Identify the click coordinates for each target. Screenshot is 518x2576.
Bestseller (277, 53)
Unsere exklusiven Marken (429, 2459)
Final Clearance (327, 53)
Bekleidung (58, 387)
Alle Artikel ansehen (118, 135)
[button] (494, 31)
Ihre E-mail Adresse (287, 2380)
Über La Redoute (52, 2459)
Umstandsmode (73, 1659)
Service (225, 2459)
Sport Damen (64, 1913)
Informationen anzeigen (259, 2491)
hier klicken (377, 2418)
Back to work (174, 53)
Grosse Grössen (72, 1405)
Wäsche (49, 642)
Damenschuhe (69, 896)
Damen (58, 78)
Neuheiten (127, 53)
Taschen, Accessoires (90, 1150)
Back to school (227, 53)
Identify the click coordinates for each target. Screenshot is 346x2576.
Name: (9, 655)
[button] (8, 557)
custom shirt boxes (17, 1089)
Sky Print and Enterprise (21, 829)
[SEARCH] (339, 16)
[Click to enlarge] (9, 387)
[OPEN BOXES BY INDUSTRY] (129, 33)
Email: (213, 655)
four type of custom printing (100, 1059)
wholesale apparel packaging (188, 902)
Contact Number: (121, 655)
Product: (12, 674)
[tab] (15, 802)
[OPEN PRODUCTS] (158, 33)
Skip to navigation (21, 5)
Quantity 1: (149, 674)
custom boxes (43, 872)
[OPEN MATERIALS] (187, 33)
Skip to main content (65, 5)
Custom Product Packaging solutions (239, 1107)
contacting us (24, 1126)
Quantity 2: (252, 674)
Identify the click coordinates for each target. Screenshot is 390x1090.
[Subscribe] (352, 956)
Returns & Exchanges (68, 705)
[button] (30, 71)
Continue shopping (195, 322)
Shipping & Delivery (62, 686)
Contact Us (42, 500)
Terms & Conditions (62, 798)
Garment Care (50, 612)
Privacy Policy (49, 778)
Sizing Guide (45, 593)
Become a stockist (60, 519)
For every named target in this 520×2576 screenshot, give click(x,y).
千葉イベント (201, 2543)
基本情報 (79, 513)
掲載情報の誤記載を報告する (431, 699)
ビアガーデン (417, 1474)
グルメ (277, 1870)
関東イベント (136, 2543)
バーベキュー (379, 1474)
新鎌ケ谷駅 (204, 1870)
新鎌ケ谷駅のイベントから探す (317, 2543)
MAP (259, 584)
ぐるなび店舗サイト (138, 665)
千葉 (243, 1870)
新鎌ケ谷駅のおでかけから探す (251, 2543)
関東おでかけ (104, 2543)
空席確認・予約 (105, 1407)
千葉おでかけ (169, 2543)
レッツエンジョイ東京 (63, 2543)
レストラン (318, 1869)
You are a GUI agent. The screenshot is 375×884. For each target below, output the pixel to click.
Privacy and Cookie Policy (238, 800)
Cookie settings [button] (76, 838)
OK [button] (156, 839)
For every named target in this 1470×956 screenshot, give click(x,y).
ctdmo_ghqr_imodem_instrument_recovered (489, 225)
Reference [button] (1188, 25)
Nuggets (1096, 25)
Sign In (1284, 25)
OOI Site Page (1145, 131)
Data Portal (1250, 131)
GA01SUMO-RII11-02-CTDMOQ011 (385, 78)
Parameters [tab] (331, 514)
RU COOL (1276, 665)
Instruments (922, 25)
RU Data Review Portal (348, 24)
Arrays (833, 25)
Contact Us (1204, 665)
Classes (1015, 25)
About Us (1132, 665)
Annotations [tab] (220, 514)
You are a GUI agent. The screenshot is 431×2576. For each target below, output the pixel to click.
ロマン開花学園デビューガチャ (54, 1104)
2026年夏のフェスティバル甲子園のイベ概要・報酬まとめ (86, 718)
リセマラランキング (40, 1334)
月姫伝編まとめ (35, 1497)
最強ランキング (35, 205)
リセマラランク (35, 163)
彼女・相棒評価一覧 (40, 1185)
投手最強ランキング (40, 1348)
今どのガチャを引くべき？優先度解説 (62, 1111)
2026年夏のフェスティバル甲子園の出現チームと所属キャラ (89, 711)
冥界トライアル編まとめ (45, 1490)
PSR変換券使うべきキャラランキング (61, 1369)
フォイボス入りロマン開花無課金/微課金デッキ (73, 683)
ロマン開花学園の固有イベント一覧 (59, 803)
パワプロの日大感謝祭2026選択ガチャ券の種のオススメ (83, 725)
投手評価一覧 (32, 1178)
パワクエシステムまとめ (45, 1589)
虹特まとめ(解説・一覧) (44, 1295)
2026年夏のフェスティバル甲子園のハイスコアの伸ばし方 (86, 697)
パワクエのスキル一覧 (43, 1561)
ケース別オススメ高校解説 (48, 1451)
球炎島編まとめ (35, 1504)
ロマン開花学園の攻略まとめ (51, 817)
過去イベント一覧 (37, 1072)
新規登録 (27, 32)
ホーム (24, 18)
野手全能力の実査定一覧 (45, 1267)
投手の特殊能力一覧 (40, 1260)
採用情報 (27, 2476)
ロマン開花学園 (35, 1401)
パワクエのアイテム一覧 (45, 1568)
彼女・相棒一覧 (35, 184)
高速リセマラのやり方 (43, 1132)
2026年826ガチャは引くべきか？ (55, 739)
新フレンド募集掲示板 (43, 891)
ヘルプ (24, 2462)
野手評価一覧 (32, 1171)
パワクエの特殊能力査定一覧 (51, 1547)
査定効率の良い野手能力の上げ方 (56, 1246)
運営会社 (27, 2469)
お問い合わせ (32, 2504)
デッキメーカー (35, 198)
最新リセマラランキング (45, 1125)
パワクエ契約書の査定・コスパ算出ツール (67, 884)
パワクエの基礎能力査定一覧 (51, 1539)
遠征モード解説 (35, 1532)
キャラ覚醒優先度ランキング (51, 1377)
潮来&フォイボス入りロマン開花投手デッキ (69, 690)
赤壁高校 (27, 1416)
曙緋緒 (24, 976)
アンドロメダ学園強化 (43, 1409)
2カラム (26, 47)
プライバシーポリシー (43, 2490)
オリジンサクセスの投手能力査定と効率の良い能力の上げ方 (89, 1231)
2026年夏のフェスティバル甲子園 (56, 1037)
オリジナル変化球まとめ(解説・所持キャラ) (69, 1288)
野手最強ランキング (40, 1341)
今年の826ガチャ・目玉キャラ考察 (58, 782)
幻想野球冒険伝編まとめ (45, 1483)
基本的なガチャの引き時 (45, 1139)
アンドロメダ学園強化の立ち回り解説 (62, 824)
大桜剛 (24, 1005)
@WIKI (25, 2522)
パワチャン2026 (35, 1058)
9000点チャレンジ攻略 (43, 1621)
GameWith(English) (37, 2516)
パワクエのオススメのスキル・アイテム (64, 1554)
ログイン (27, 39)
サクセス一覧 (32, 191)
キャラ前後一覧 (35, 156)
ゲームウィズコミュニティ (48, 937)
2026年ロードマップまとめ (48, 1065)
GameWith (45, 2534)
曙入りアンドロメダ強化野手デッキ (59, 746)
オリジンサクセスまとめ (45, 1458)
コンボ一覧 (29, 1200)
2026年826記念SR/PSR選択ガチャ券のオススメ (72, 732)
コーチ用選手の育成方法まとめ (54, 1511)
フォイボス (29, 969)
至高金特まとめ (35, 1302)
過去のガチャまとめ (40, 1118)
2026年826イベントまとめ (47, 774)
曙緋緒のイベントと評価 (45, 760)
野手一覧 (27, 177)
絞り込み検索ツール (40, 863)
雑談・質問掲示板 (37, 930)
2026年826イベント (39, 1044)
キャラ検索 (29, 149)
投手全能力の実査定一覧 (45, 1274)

» WORK TO BE COMPLETED
Beginning at the line with "関東おでかけ (104, 2543)" and stopping after the line with "Data Portal (1250, 131)", please write out every line of the data above exactly and nothing else.

» ANSWER SECTION
関東おでかけ (104, 2543)
空席確認・予約 (105, 1407)
千葉おでかけ (169, 2543)
レッツエンジョイ東京 (63, 2543)
レストラン (318, 1869)
You are a GUI agent. The screenshot is 375×884. For each target below, output the pixel to click.
Privacy and Cookie Policy (238, 800)
Cookie settings [button] (76, 838)
OK [button] (156, 839)
For every named target in this 1470×956 screenshot, give click(x,y).
ctdmo_ghqr_imodem_instrument_recovered (489, 225)
Reference [button] (1188, 25)
Nuggets (1096, 25)
Sign In (1284, 25)
OOI Site Page (1145, 131)
Data Portal (1250, 131)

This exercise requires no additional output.